To help providers and patients make more informed decisions about safely choosing surveillance, Rogel Cancer Center researcher Simpa Salami, M.D., M.P.H., received a $1.14 million grant from the National Cancer Institute to answer lingering questions about the biology of these early prostate cancers.

“A major barrier to surveillance is uncertainty around the biology of these tumors. Are they likely to progress over time? Could a more aggressive tumor co-exist? With this new grant, we hope to answer these types of questions to help providers and patients better manage favorable-risk disease,” said Salami, associate professor of urology at Michigan Medicine.

The grant is part of an NCI initiative to support early career investigators called MERIT, or Method to Extend Research in Time. It provides longer-term grant support to researchers within the first 10 years of their careers. Salami was also selected as a Biden Cancer Moonshot Scholar for this work.

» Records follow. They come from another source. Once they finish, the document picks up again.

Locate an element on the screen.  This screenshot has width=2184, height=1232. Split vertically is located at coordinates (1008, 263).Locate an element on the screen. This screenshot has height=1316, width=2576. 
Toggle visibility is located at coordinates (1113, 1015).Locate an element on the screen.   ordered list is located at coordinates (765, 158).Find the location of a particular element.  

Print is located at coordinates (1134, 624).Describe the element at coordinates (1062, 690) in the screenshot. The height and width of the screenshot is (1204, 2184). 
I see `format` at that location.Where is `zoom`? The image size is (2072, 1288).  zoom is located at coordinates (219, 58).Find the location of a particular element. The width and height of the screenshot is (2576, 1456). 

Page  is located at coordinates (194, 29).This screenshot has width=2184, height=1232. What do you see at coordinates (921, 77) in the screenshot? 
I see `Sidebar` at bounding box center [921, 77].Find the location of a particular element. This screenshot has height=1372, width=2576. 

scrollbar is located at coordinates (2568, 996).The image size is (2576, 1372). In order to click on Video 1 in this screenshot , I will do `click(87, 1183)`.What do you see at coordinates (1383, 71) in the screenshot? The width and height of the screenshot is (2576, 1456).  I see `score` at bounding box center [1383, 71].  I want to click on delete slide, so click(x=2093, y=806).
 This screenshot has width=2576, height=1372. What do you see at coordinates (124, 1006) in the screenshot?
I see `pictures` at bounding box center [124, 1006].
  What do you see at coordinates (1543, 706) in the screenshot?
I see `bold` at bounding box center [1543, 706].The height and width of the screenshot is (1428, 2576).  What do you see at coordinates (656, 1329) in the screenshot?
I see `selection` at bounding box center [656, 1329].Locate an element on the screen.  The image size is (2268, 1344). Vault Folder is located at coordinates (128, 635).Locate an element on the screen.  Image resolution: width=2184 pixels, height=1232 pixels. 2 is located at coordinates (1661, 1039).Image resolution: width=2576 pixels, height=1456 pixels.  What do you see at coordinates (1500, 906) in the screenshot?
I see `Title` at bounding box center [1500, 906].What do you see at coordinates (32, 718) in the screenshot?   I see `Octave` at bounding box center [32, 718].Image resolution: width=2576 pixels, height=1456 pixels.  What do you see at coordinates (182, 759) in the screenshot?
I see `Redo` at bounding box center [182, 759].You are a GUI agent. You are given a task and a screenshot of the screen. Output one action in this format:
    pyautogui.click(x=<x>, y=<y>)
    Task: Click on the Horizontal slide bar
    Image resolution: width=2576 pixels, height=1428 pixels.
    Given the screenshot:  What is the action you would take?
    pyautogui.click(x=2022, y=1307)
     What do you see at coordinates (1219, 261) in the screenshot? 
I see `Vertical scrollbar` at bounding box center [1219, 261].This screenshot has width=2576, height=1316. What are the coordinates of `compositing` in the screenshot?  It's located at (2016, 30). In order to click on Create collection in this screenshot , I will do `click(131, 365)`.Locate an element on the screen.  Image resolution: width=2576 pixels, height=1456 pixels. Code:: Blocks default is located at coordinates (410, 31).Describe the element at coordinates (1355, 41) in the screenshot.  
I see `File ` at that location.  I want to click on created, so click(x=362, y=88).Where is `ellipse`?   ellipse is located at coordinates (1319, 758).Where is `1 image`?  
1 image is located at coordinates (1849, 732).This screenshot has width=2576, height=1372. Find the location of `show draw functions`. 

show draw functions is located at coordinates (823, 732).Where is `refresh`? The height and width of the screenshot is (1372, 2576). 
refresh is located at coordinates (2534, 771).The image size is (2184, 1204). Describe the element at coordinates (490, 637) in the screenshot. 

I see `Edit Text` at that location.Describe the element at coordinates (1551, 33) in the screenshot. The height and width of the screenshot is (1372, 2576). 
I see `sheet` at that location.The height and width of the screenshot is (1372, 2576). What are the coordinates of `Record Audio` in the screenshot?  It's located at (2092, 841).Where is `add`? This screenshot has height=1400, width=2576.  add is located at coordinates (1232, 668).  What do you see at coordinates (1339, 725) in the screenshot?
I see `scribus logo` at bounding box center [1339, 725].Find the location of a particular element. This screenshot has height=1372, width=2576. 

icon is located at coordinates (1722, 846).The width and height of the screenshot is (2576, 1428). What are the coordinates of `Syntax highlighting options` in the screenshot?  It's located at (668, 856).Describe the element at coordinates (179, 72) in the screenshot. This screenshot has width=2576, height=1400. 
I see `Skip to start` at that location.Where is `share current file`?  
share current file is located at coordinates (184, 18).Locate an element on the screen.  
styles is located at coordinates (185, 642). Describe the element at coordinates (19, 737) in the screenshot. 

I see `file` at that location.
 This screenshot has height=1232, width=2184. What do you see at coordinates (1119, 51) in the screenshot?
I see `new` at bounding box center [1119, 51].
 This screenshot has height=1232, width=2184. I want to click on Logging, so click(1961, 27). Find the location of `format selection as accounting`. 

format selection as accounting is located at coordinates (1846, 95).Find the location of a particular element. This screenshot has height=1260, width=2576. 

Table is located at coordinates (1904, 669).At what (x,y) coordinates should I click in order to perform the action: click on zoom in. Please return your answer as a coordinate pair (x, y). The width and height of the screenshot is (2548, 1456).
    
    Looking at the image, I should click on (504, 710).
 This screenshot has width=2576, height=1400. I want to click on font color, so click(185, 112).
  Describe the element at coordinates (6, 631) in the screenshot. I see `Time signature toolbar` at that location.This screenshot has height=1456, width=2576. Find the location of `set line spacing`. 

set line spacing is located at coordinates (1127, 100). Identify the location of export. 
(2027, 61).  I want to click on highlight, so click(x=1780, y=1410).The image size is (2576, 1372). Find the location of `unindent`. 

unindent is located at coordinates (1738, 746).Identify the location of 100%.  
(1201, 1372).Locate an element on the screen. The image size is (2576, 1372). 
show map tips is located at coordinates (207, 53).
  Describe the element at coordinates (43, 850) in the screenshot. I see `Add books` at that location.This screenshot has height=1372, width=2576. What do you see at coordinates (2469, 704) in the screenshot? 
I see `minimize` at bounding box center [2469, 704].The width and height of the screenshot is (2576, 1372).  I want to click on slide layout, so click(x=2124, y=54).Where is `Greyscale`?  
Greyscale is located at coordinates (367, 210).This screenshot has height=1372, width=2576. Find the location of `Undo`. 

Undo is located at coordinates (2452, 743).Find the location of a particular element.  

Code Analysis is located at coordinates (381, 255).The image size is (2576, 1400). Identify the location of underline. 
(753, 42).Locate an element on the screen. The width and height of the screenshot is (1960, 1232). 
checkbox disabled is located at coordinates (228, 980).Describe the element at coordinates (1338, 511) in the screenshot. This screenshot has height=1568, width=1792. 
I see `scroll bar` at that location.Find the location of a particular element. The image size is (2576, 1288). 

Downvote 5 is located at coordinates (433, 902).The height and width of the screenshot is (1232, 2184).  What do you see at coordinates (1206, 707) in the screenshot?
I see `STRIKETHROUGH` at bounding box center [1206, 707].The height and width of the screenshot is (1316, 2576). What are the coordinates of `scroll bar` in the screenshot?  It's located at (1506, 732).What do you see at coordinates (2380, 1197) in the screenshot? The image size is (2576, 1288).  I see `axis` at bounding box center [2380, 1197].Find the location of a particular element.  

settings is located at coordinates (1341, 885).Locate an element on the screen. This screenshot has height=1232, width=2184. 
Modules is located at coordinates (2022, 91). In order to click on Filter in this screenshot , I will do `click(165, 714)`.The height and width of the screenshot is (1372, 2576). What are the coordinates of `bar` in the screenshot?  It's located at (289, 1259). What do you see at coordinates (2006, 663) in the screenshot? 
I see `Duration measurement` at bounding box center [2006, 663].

Prostate cancer treatment can cause side effects, including impotence and incontinence, which makes surveillance a good option for cancers that are slower-growing. Surveillance involves monitoring patients without engaging in surgery or intensive therapies. It includes regular follow-up with patients and performing biopsies and tests when necessary. Patients who show signs of advancing cancer receive immediate treatment.

The research project will focus on determining whether high-grade prostate cancer can arise from the more favorable type, called Grade Group 1. Researchers will examine the molecular structure of Grade Group 1 prostate cancer to understand any shared biological properties with higher-grade disease. The goal is to allay patient concerns about disease progression and the presence of co-existing higher-grade cancer — factors that play central roles in the safe and effective implementation of surveillance.